*Instructions for the task*
Copy out the lines starting at "Select Add Deposit/Withdraw from the sidebar" and ending at "Screen dimensions: 1365x641", swapping "sidebar" for "side menu" and keeping everything else the same.

*Supplied records*

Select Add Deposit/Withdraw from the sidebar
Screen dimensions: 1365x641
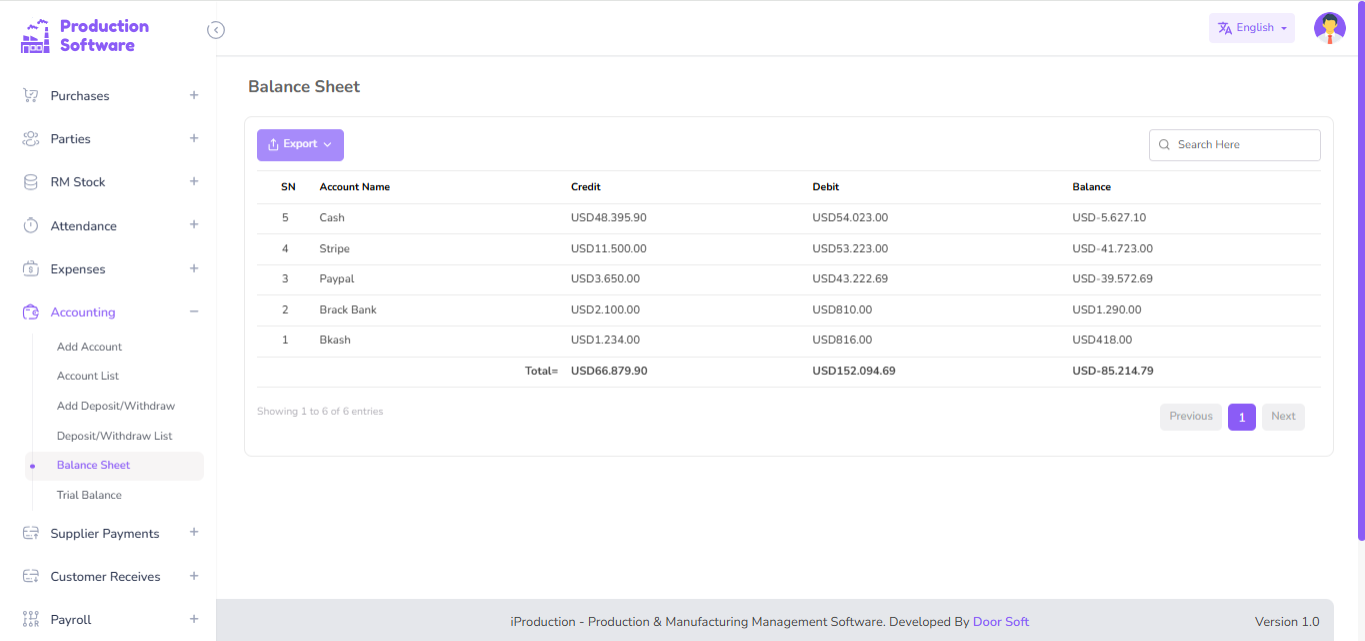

---

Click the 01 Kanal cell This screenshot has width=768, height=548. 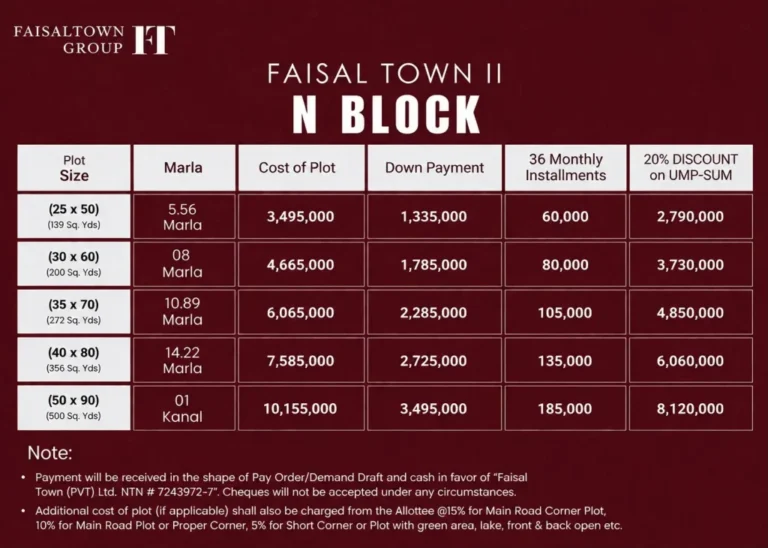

* * *

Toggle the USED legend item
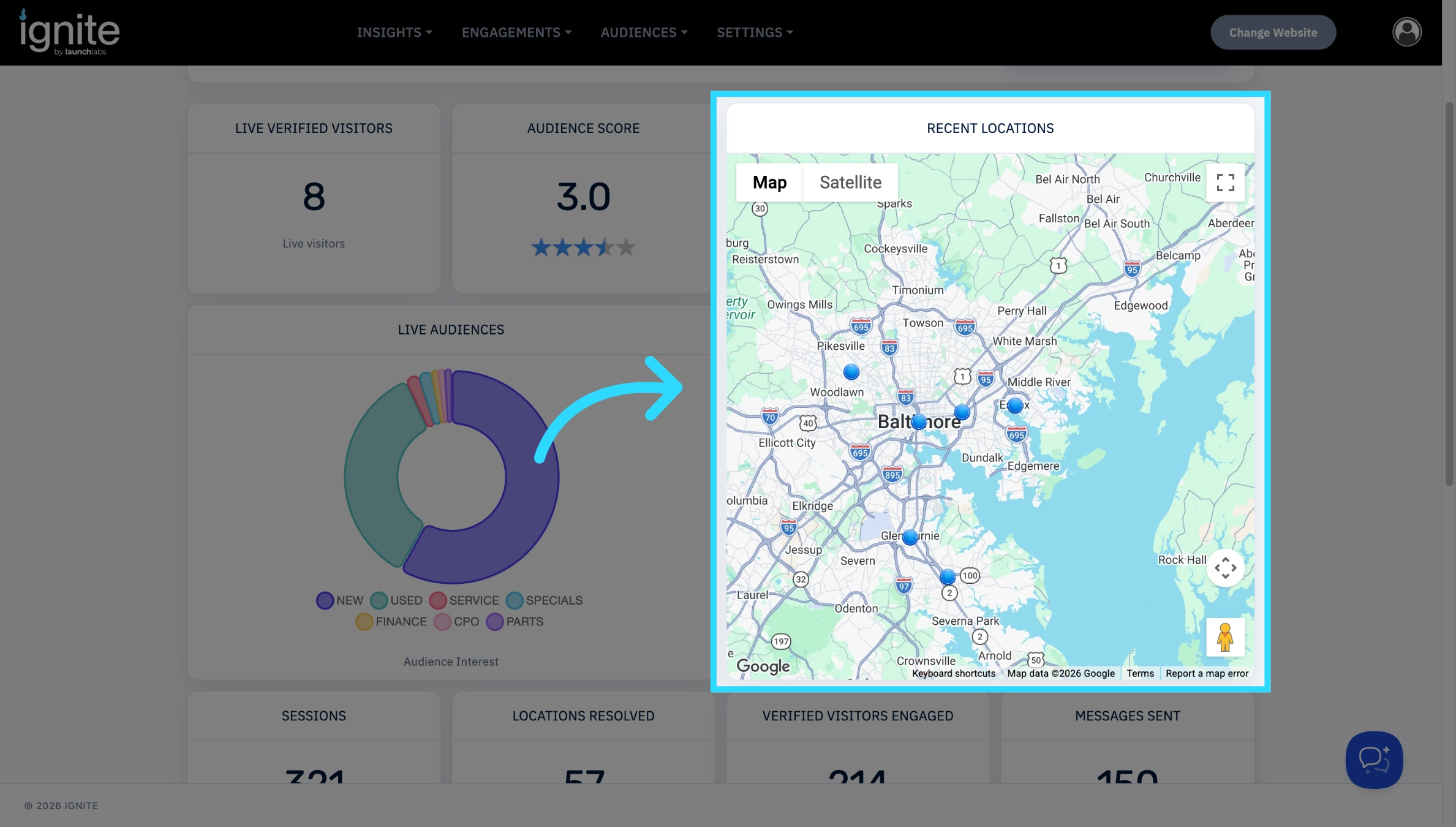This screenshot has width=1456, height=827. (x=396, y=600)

*Solution below*
Select Add Deposit/Withdraw from the side menu
Screen dimensions: 1365x641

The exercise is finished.